According to a December 2016 California Workers’ Compensation Institute report on CT in California workers compensation system, “[s]ome states prohibit CT claims altogether; others impose a higher causation standard or require a higher standard of proof that the cumulative injury occurred at work” than California does. California requires a claimant to show the workplace injury to have contributed only 1 percent to the resulting disability and to show only that it was more likely than not the injury occurred at work.

Moreover, the report’s lead author Stacy Jones told me, the time to submit a CT claim in California may not begin running until a physician tells a claimant for the first time that cumulative injuries are “related to what [the worker] has been doing for the past 15 years.” “Many professional athletes,” said Amitrano, “are advised to elect California as the preferred state to seek compensation benefits. . . . [T]he statute of limitations is liberal, potentially allowing players to file years after retirement if they had no knowledge of their injury or their right to benefits.”

That explains why so many professional leagues and teams wanted the Tripplett opinion published. Amitrano wrote that these leagues “are continually confronted with cumulative trauma claims of injury being filed in California for their prior employees when those employees (like Tripplett) were hired outside of California for an out-of-state employer and the work was predominately performed outside of the state.” Each claim by a professional athlete can run hundreds of thousands of dollars.

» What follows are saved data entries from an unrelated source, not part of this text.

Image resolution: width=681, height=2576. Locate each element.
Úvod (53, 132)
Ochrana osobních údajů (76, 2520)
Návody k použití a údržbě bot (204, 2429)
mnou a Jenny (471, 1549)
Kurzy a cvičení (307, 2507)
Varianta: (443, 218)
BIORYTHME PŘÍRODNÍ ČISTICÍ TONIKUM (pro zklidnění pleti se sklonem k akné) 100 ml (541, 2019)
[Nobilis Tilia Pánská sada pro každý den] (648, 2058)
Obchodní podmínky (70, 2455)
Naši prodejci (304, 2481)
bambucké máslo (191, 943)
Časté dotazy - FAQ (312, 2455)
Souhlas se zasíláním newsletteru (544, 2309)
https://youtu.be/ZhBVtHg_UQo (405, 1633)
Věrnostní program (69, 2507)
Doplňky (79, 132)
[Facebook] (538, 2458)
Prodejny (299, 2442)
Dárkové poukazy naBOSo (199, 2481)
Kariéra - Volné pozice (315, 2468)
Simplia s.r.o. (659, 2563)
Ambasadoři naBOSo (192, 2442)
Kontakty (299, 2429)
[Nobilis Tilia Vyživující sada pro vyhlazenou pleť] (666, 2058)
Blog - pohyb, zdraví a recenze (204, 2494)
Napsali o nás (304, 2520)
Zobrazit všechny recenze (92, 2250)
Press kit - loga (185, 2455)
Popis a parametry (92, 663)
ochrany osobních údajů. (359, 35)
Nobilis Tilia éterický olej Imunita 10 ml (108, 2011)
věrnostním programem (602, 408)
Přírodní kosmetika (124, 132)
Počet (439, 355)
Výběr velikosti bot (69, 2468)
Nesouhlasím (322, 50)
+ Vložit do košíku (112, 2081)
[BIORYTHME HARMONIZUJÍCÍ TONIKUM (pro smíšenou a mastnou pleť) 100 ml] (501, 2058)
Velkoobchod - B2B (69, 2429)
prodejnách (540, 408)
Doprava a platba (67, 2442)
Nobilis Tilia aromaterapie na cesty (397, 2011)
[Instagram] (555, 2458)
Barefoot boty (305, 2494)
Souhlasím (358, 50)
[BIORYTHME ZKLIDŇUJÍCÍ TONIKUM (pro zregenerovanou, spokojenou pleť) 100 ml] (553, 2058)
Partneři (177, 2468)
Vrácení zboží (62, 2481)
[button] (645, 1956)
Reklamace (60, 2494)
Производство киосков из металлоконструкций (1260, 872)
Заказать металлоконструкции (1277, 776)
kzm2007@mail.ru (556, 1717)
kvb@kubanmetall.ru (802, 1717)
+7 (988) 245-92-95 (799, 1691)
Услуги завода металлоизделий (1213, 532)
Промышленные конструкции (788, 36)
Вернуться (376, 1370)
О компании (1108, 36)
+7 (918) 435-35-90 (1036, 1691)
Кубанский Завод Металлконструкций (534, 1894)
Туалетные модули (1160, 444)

That also explains why professional major and minor baseball, basketball, football, ice hockey, and soccer leagues and teams successfully lobbied five years ago for a law generally barring pro athletes in those sports who spend fewer than two years, or less than 20 percent of their career, playing for a California team from claiming California workers compensation. The new law applied only to claims submitted after September 14, 2013 so it did not apply to Tripplett, who first sought benefits in 2009.

A legislative analyst said the 2013 measure was partly aimed at relieving Californians of avoidable increases in workers compensation rates attributable to claims filed against out-of-state teams by athletes who may “have already received workers compensation benefits from other states, as well as employment benefits covering the same losses they are seeking compensation for in California.”

According to Jones, the upshot is a decline in sports-related CT claims even with observable growth in such claims overall.